Hay días en que tiras todo, todo se te cae, nada te sale bien, no encuentras lo que buscas y te sucede de todo. Ahí, sólo queda detenerse y sonreír, ya llegará la noche, y tras ella un nuevo día. Cuando algo se rompe, al repararlo es mejor dejar las huellas de la fractura en vez de tratar de regresarlo a como estaba, conservar las cicatrices ya que son trofeos de supervivencia. 

Hay ciertas características en el aspecto físico de las personas que sería interesante saber si significan algo o influyen en la salud, la personalidad o el comportamiento. Por ejemplo, el modo de caminar; el grosor, tipo y forma del cabello; la velocidad y fortaleza en el crecimiento del cabello y las uñas, o la rapidez de cicatrización de heridas leves.

Es generoso quien deja hablar a los demás, ellos se relajan y al estar relajados son auténticos. Hay quienes toman el camino de lo simple pero equivocado, mientras que otros –los menos– toman el camino de lo complejo pero verdadero. Hoy, acumular, consumir y lo material pierden sentido, ser sano es el nuevo lujo. Al entender que "debí haber hecho esto y no aquello" detenerse, retroceder y empezar de nuevo ¿Y qué se puede hacer por todo lo que no hicimos? Lo que siempre se debe admirar y agradecer es el regalo de una sonrisa, que vale mucho, no cuesta nada, y alimenta el espíritu. ¿Quieres sobresalir? Sé decente; sereno de pensamiento, pero no frío; lúcido, aunque no genial; respetuoso, pero no servil; celebra el éxito ajeno. Asume el reto de recibir los años con dignidad y humor, tranquiliza a los que se preocupan por ti, porque si los años cobran factura, a cambio dan serenidad aun frente al espejo implacable, al que te le puedes enfrentar y decirle "hoy voy a ser mejor que tú" pues los acercamientos y distanciamientos llevan a encuentros seguidos de desencuentros, que bien pueden producir reencuentros. ¡Cómo extraño los abrazos!

Estos no pretenden ser textos eruditos, aspiran a ser ligeros y superficiales, tal como es el mundo de hoy. Lo que escribo, lo que soy, no son más que pájaros revoloteando sobre mi cabeza, personas y sucesos que ocurrieron, ocurren o podrían ocurrir, y que son capturados al vuelo, a su paso y a mi alcance. Haciendo algo aunque no tengas nada que hacer. No debemos propiciar el trabajo gratis o el mal pagado, no es un logro para quien lo consigue, eso es devaluar el conocimiento y faltar al respeto a quien se esmeró en su preparación. A nadie le gusta que no se valore su trabajo, pues el mal ejemplo cunde. Tal vez estos encierros y restricciones están equilibrando nuestro "ocupacionismo" anterior, al entender que en realidad no era necesario andar de prisa, corriendo de un lado a otro con la premura de alcanzar metas que tienen sus propios tiempos.         

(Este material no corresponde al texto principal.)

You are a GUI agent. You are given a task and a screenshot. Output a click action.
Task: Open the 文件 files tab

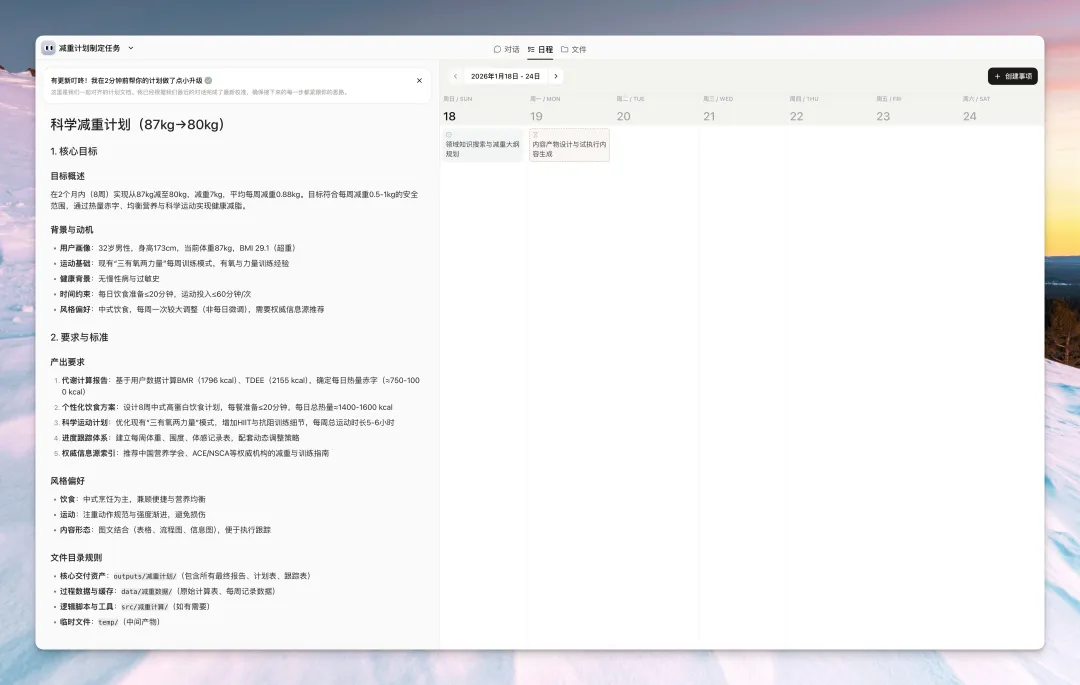[x=574, y=49]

El amor tiene su propia métrica y no sólo es física, hay algo más cuando algunas parejas se siguen amando a los 70-80 años de edad, algo que se manifiesta en una leve y furtiva mirada, en una sutil sonrisa, en un breve roce de piel, en unas pocas y oportunas palabras de respeto y atención. Dicen que en ocasiones el amor surge en el preciso instante en que se conoce a alguien, y que se siente como si le conocieras de toda la vida. Por eso no me canso de celebrar a la feminidad, cuya fuerza reside precisamente en su fragilidad. Porque al encontrar un cómplice de tu desolación te sientes menos solo, pues tal vez sin vernos ya nos dijimos todo lo que teníamos que decirnos.

"El cuerpo cambia, la mente no".-  Sofía Loren.